Your objective:
In the entries that follow, find each line with the word "Непале" and copy it.

Supplied information:

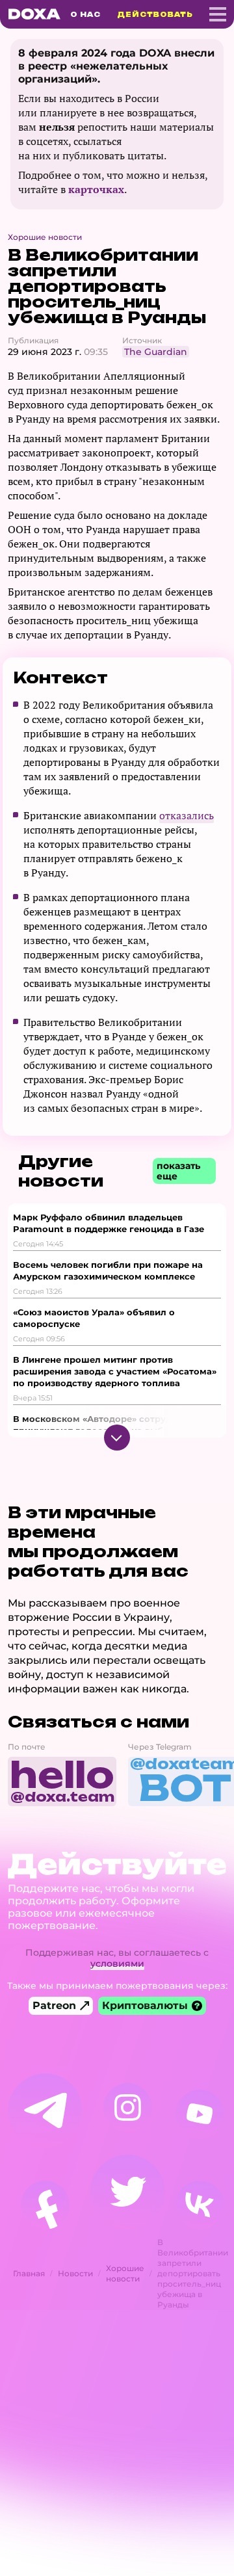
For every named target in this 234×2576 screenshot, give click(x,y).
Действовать (155, 14)
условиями (117, 1963)
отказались (186, 815)
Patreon (54, 2005)
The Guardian (155, 352)
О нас (85, 14)
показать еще (178, 1171)
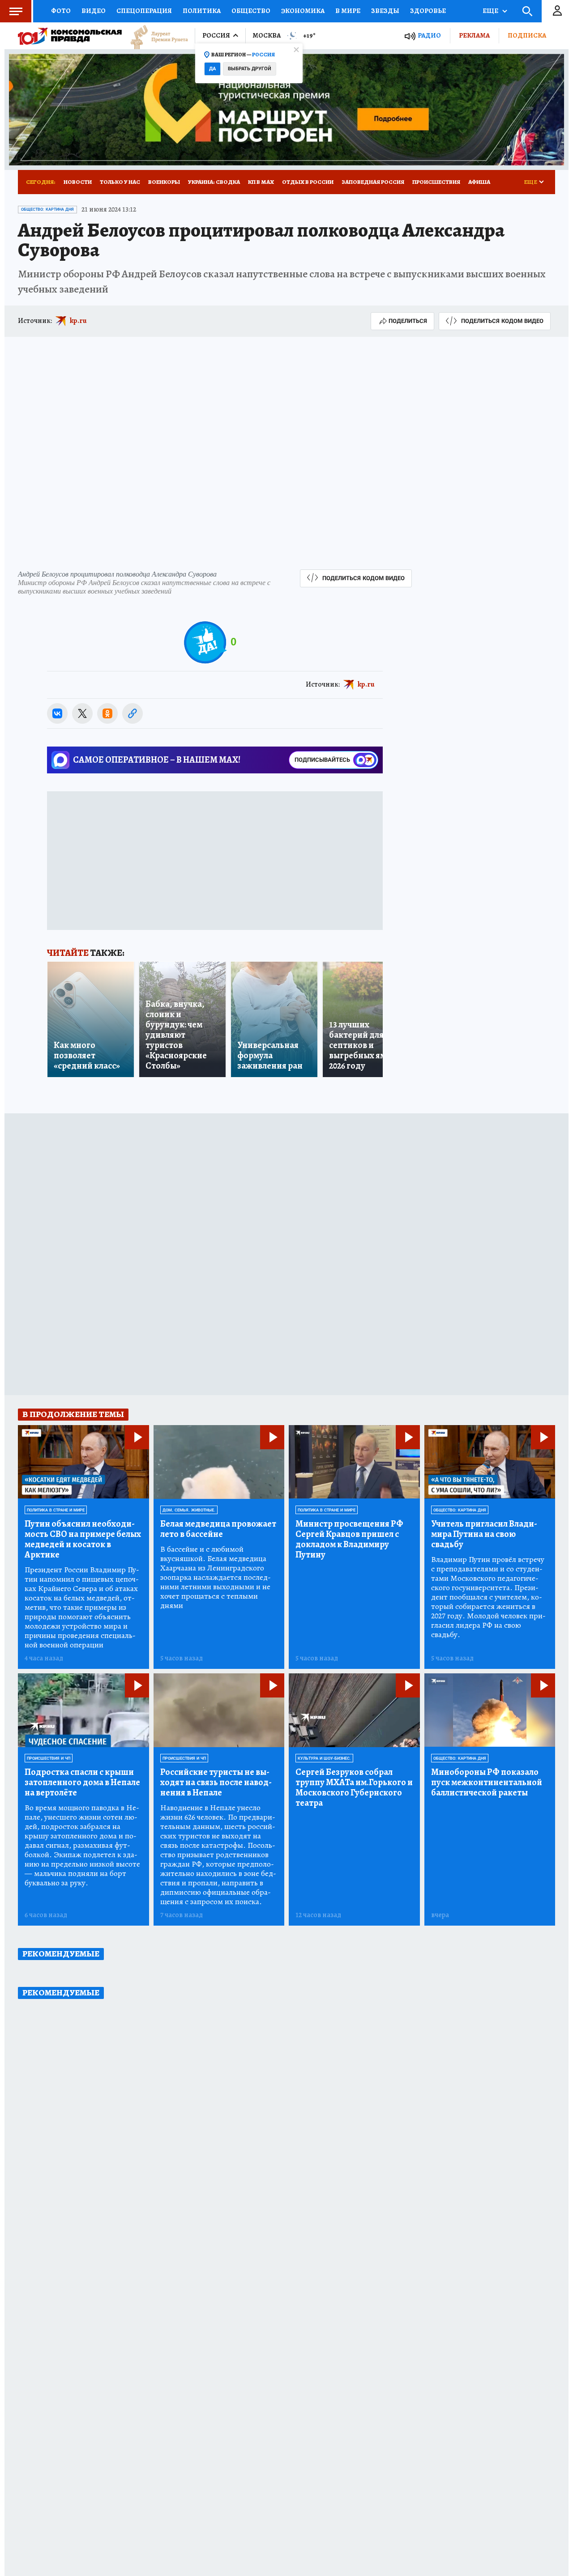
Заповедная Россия (373, 182)
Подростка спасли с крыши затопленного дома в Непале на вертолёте (82, 1782)
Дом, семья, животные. (188, 1510)
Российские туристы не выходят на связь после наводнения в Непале (216, 1782)
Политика (202, 10)
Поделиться (408, 321)
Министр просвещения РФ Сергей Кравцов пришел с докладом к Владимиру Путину (349, 1539)
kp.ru (78, 321)
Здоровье (428, 10)
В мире (347, 10)
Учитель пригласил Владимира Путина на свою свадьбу (484, 1534)
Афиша (479, 182)
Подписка (527, 35)
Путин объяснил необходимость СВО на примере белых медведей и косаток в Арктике (83, 1539)
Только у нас (120, 182)
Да (212, 69)
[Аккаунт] (557, 11)
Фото (61, 10)
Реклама (474, 35)
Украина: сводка (214, 182)
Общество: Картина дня (47, 209)
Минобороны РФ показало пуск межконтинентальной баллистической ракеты (486, 1782)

Solution to this task:
Подростка спасли с крыши затопленного дома в Непале на вертолёте (82, 1782)
Российские туристы не выходят на связь после наводнения в Непале (216, 1782)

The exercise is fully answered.